""The Debt Exchange (DebtX)"":www.debtx.com/ recently released its commercial loan report for January, and the findings indicate that loan values are continuing to rise steadily, following the trend of the past 12 months.[IMAGE]
According to data from DebtX, values for commercial real estate (CRE) loans stood at 79.8 percent to end the first month of the year.[COLUMN_BREAK]
Evaluating the aggregate value of CRE loans priced by DebtX that collateralize commercial mortgage-backed securities climbed to 86.4 percent to close January. The statistics represent an uptick from December's totals, which rant in at 85.3 percent.
Commenting on January's results, DebtX's CEO, Kingsley Greeland, said, ""CRE loan prices rose again in January and are now up 8 percent from a year ago. CRE loan prices trended upward in January as treasury yields and credit spreads declined.""

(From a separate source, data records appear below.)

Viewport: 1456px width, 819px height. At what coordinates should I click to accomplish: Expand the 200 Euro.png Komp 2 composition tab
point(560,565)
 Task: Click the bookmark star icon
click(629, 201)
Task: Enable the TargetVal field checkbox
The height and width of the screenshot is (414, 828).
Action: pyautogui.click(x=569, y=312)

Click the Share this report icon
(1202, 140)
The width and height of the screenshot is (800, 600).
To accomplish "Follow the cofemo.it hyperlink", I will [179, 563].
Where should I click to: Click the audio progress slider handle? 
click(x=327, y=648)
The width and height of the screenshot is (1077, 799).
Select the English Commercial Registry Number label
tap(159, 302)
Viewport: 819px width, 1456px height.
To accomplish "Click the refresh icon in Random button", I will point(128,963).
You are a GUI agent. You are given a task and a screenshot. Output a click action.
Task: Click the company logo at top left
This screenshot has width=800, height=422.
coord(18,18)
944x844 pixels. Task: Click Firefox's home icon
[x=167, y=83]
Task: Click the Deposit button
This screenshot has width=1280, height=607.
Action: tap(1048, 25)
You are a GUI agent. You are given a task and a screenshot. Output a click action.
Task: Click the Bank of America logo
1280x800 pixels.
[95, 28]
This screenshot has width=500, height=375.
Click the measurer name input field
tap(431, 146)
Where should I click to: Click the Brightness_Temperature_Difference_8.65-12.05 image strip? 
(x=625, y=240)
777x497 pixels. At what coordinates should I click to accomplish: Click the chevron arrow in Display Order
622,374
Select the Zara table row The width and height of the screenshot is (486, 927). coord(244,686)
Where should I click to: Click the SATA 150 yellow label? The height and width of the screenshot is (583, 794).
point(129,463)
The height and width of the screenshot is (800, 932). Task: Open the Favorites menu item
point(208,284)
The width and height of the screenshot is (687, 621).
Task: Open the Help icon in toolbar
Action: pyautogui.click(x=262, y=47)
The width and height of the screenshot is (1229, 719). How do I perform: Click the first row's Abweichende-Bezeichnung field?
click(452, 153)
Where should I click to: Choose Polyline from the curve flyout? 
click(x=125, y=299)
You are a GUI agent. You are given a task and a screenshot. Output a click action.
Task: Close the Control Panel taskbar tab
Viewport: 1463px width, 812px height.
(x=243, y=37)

For January, DebtX priced 51,399 CRE loans with a $616.1 billion aggregate principal balance. The company applied a price evaluation based on 10 years of data accumulated from loan sales executed by DebtX.
The DebtX CMBS loan pricing analysis is part of the company's service to loan buyers, which provides insights on six components including: non-performing loan sale prices, bank watch, secondary loan market commentary, CMBS loan collateral prices, and secondary loan market liquidity. The data, known as ""DXMarket Data"":www.debtx.com/Products/DXMarketData.asp, is available via a the company's subscription service.